Ed è per questo che – dicevamo – questo romanzo è solo apparentemente estraneo all’epica fantasy, il genere nel quale la De Mari ha dimostrato una particolare maestria. Gli orchi operano anche in Io mi chiamo Joseph: la loro mostruosità è probabilmente solo interiore, ma faranno comunque di tutto perché i bambini di cui abitualmente abusano, gli innocenti che comprano, vendono, uccidono e smembrano, non sfuggano alle loro grinfie.

Sulla trama non vorremmo dire molto altro, se non che a Joseph verrà data una possibilità per ritrovare se stesso e conquistarsi quel tanto di felicità possibile in hac lacrimarum valle.

Tra i punti di forza del romanzo, vi è la verosimiglianza dell’evoluzione psicologica del protagonista (e qui certamente l’autrice mette a frutto la sua esperienza di psicoterapeuta). Il veterinario di buon cuore che per primo si prende cura di Joseph – una sorta di hobbit, ma di grandi dimensioni, trapiantato nel mondo reale – gli proporrà a mo’ di terapia un percorso cinematografico anti-relativista, una selezione di film con Clint Eastwood, dove i buoni – con buona pace dei soloni liberal e progressisti – possono persino usare le pistole d’ordinanza contro i cattivi!

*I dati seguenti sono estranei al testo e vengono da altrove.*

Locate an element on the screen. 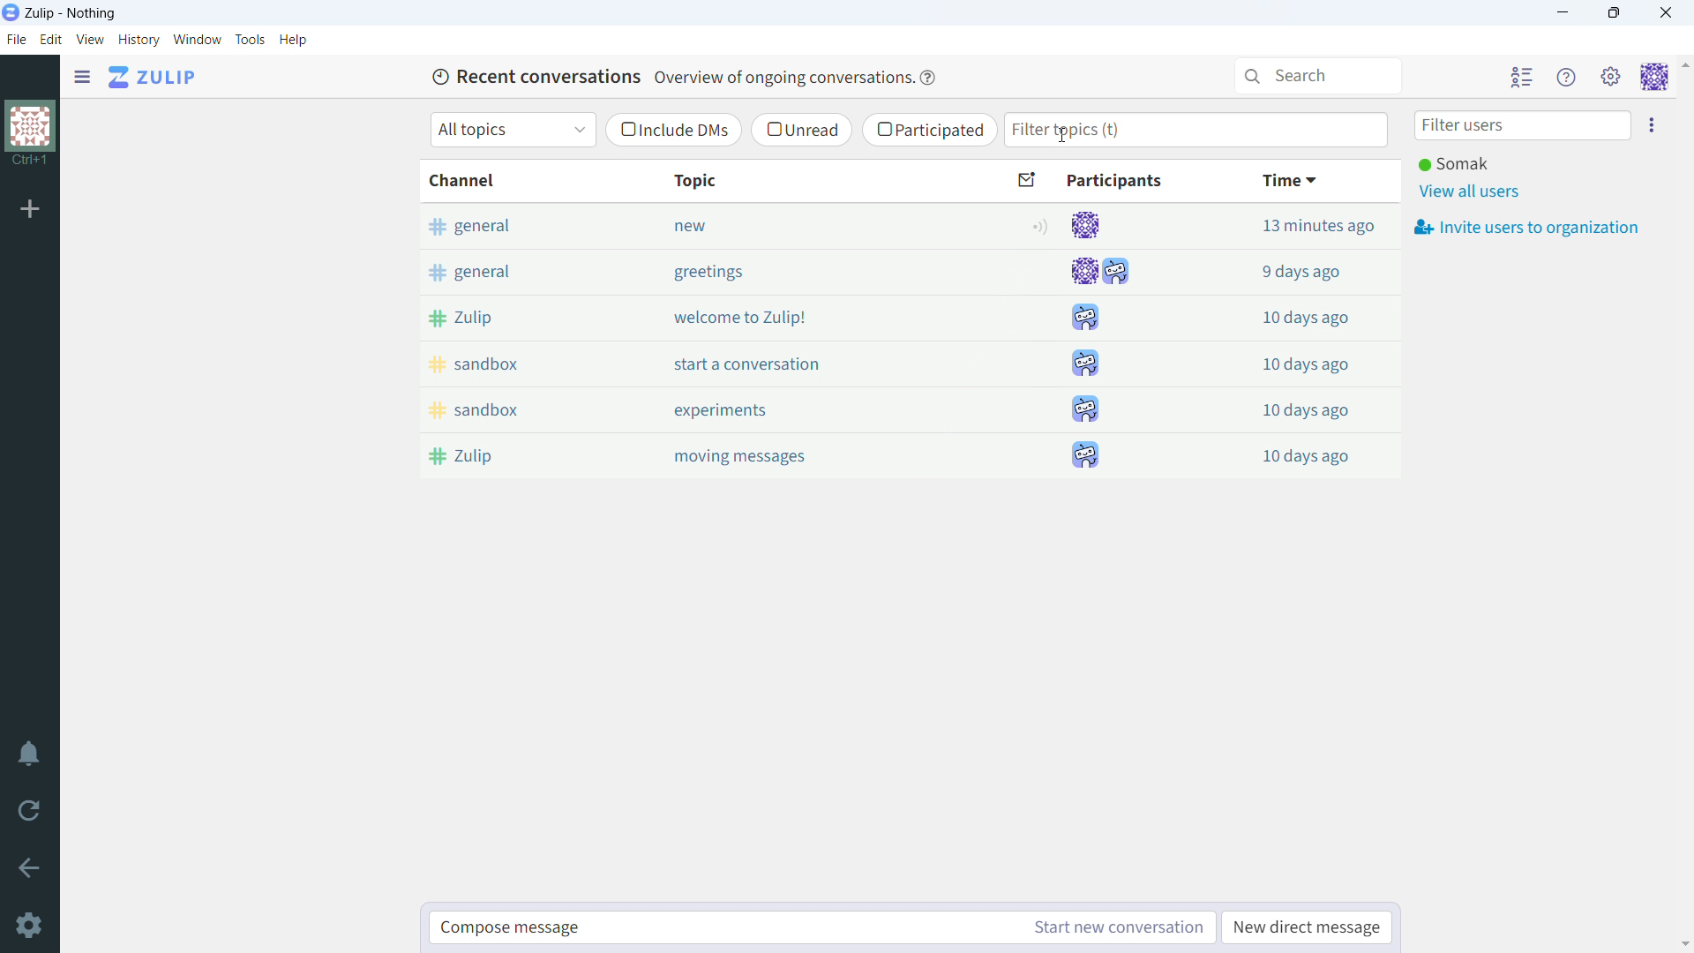  main menu is located at coordinates (1613, 78).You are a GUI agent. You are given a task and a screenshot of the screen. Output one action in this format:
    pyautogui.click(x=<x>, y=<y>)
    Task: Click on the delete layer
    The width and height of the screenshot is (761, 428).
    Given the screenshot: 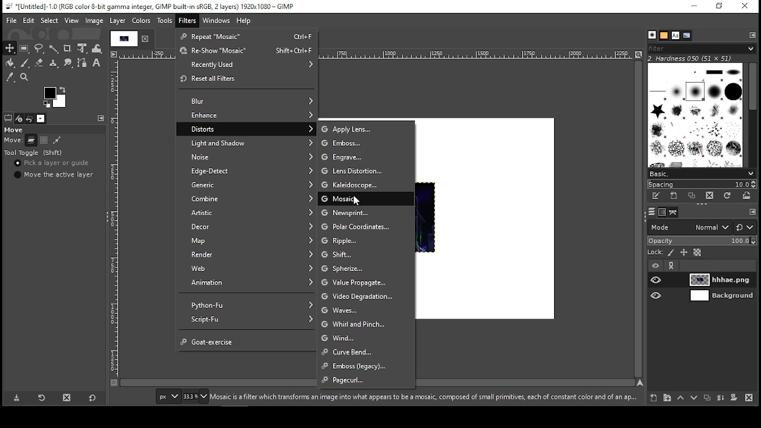 What is the action you would take?
    pyautogui.click(x=751, y=397)
    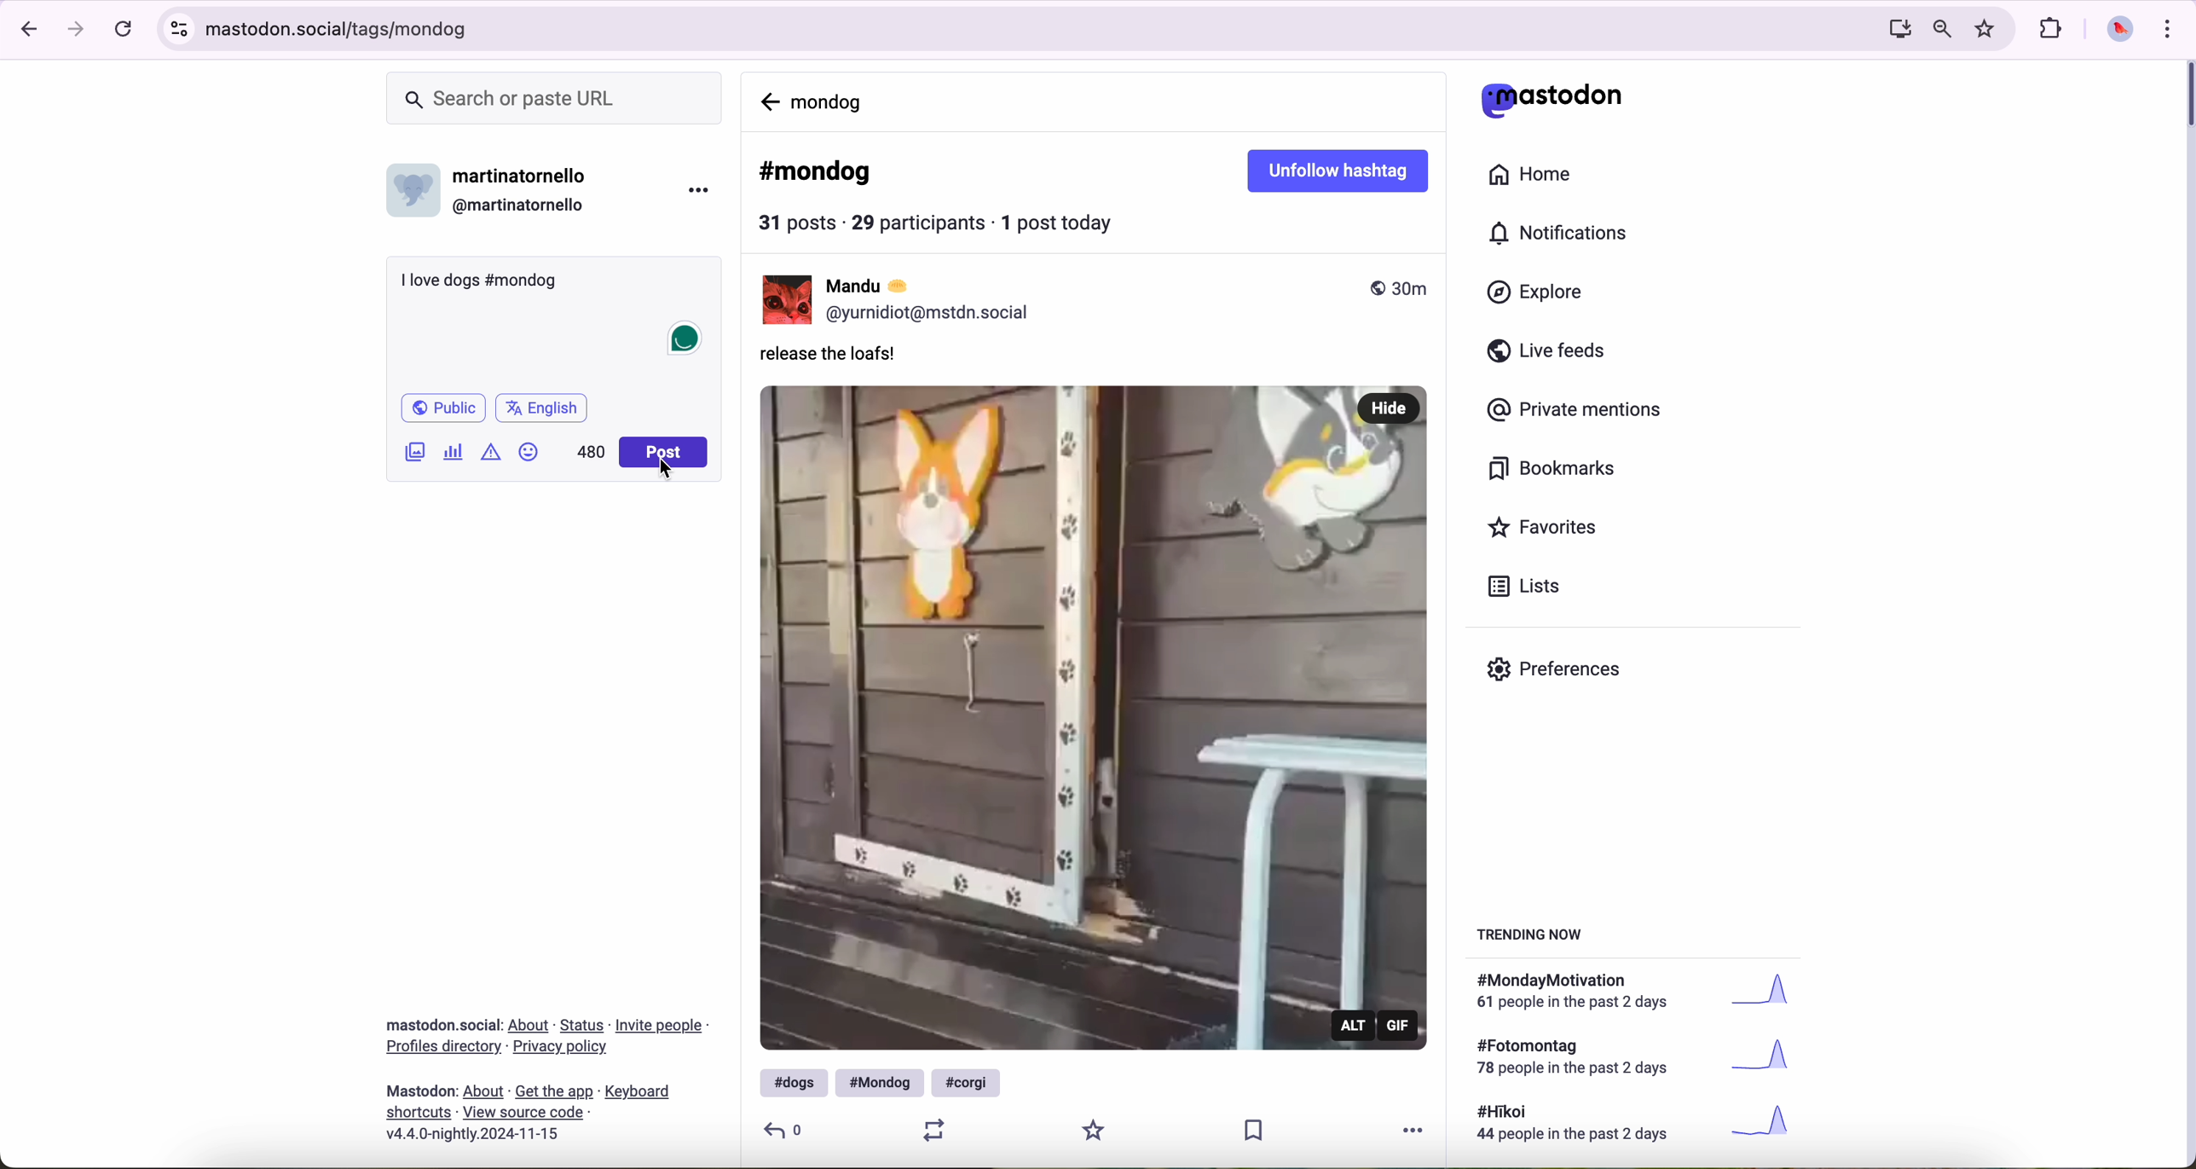 This screenshot has height=1169, width=2196. I want to click on 500, so click(590, 452).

Vi sono, inoltre, pagine di assolto lirismo – luminose oserei dire –, come il «quadretto» descritto nel capitolo intitolato Caldarroste, in cui «il ragazzo nero e la ragazzina d’oro» siedono sulle scale di una chiesa «alla luce dei lampioni e delle decorazioni di Natale», con accanto una cagnolina festante.

Dicevamo che nel libro non mancano gli orchi, ma neanche manca una figura elfica – o dovrei dire angelica? – incarnata in un misterioso bambino con la maglietta a righe blu e verdi e i pantaloncini gialli che compare nel romanzo quando tutto per i buoni sembra perduto.

La religione viene nell’intreccio evocata solo di striscio (cosa che John R. R. Tolkien avrebbe senz’altro apprezzato), ma questa storia – terribilmente realistica, intendiamoci – una morale «cattolica» ce l’ha e mi arrischio a riassumerla in questi termini: nel più abietto dei mondi e delle situazioni possibili, non sono solo i pazzi ad aver ragione di sperare, perché – grazie a Dio – non esiste in questa vita dolore che non possa essere consolato.